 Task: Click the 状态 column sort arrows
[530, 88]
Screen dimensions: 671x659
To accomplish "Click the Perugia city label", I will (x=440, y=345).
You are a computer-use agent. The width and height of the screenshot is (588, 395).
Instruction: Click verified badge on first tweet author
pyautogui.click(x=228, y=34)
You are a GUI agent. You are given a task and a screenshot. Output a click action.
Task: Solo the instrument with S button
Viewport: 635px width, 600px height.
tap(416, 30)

■ ■ ■

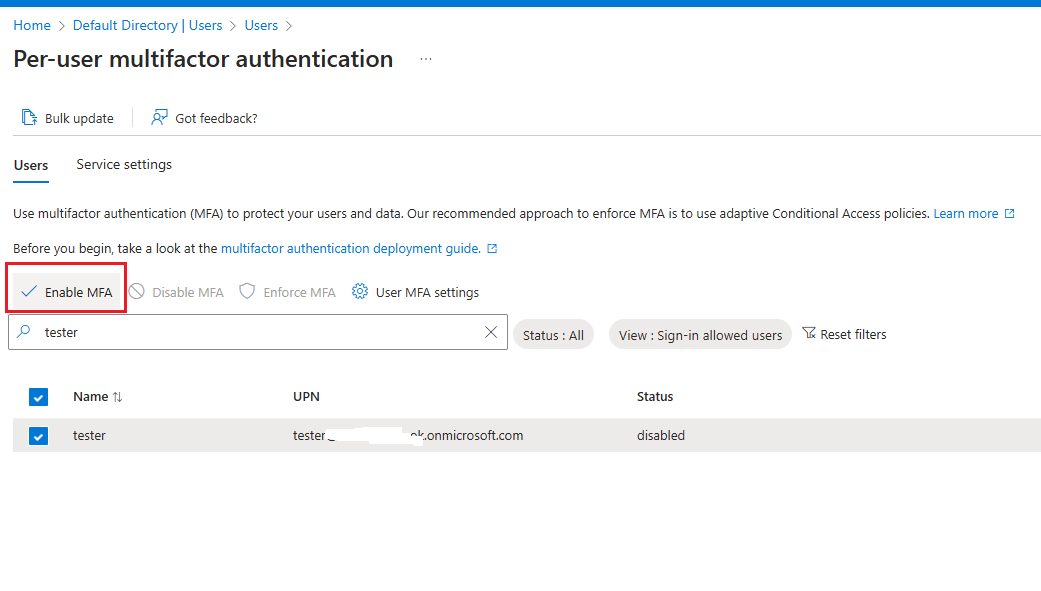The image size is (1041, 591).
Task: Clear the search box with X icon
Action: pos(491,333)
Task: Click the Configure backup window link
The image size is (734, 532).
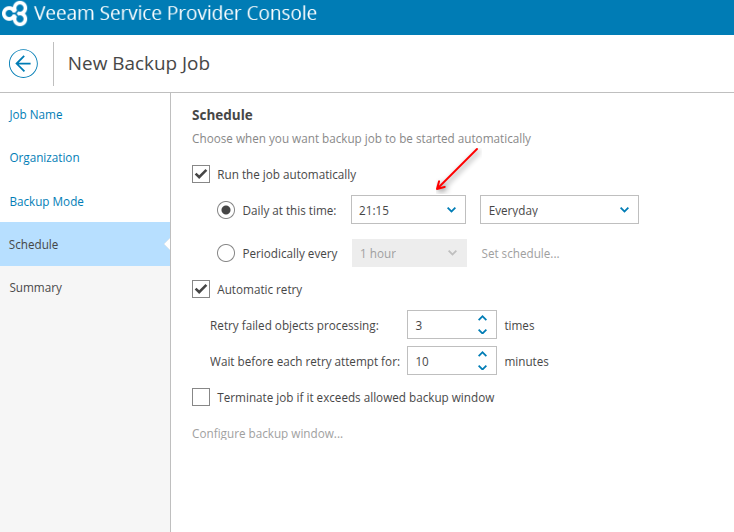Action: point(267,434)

■ ■ ■

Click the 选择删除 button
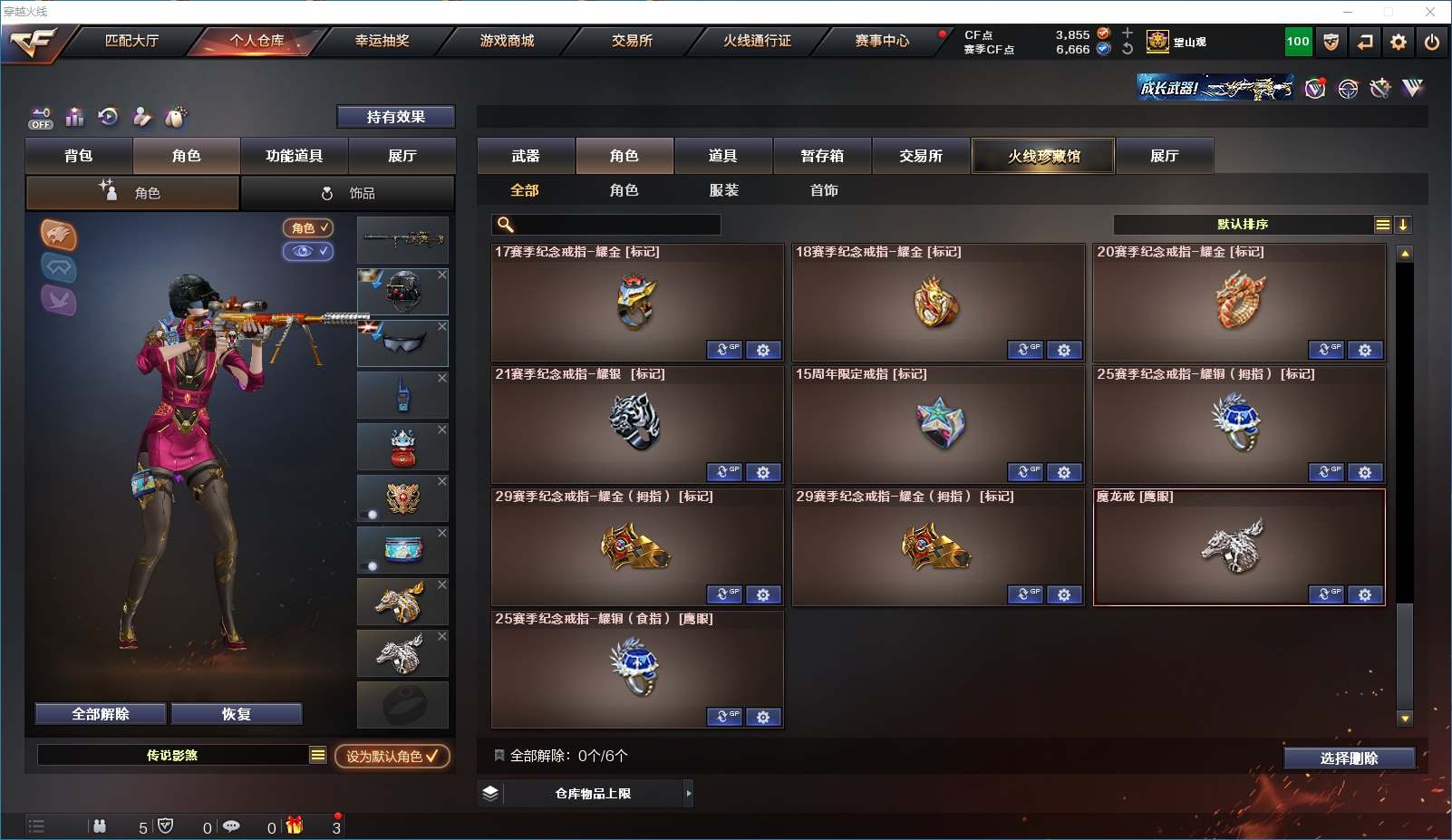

■ ■ ■

- [WORK ORDER] When the line with "You are a computer-use" is reached in the data above, start copying there, and copy each line exactly until the line with "You are a GUI" has been copied; copy nothing else.

- [TASK RESULT]
You are a computer-use agent. The width and height of the screenshot is (588, 395).
Instruction: Click verified badge on first tweet author
pyautogui.click(x=228, y=34)
You are a GUI agent. You are given a task and a screenshot. Output a click action.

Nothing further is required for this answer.